Posted by US Secret Service Director Mark Sullivan
What would you do if you receive a suspicious email from a friend that only included a link? Would you click on it? The email may be an attempt by an individual or group to solicit personal information or cause harm to our computers. This type of attack is referred to as “phishing.” Cybercriminals may send an email that appears to be from a friend or valid organization. The email may entice us to click a link that may look legitimate but is actually an attempt to collect our personal information or expose us to a website with malicious code.
These types of attacks are one example of the many complex cyber threats we face every time we go online regardless of whether we are at home, at work, or on the go. The spectrum of crime in today’s cyber landscape is limitless: threats, some more serious and sophisticated than others, can have wide-ranging effects on the individual, community, organizational, and national level.
Law enforcement plays an instrumental role in advancing the Department of Homeland Security’s (DHS) cybersecurity mission to proactively fight Internet-related crime and to empower citizens with resources and tools needed to protect against growing cyber threats. To combat cyber crime, DHS leverages the skills and resources of the U.S. Secret Service, U.S. Immigration and Customs Enforcement, the United States Coast Guard, and U.S. Customs and Border Protection – working in cooperation with the Department of Justice, especially the Federal Bureau of Investigation – to investigate and prosecute cyber criminals. In fiscal year 2011, the U.S. Secret Service arrested over 1,239 suspects for cyber crime in investigations that prevented over $1.6 billion in fraud loss.

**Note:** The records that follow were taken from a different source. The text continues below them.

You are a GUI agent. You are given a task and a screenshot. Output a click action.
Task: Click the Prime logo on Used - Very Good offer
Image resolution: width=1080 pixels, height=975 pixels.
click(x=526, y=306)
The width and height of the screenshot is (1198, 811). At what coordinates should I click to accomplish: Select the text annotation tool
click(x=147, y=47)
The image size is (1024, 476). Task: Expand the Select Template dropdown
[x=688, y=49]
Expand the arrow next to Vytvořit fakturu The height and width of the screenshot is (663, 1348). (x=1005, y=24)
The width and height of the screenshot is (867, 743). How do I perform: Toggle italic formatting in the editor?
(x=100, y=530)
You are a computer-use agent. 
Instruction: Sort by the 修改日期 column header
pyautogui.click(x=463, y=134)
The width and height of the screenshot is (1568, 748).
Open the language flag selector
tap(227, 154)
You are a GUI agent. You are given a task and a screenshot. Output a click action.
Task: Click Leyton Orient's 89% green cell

The need for collective action on cybersecurity has never been greater. In recognition of National Cyber Security Awareness Month this October, we pay special attention to “Achieving Cybersecurity Together.” DHS encourages law enforcement officials to help spread cybersecurity awareness to communities across the country by:
- Joining the Stop.Think.Connect.™ Campaign through the National Network or Cyber Awareness Coalition. Find out more at www.dhs.gov/stopthinkconnect.
- Leading or hosting a cybersecurity educational session or activity at a local school, library, or community center.
- Downloading and distributing Stop.Think.Connect. cybersecurity materials, including the Toolkit with resources for all ages and organizations.
- Blogging, tweeting, or posting about safe online behavior.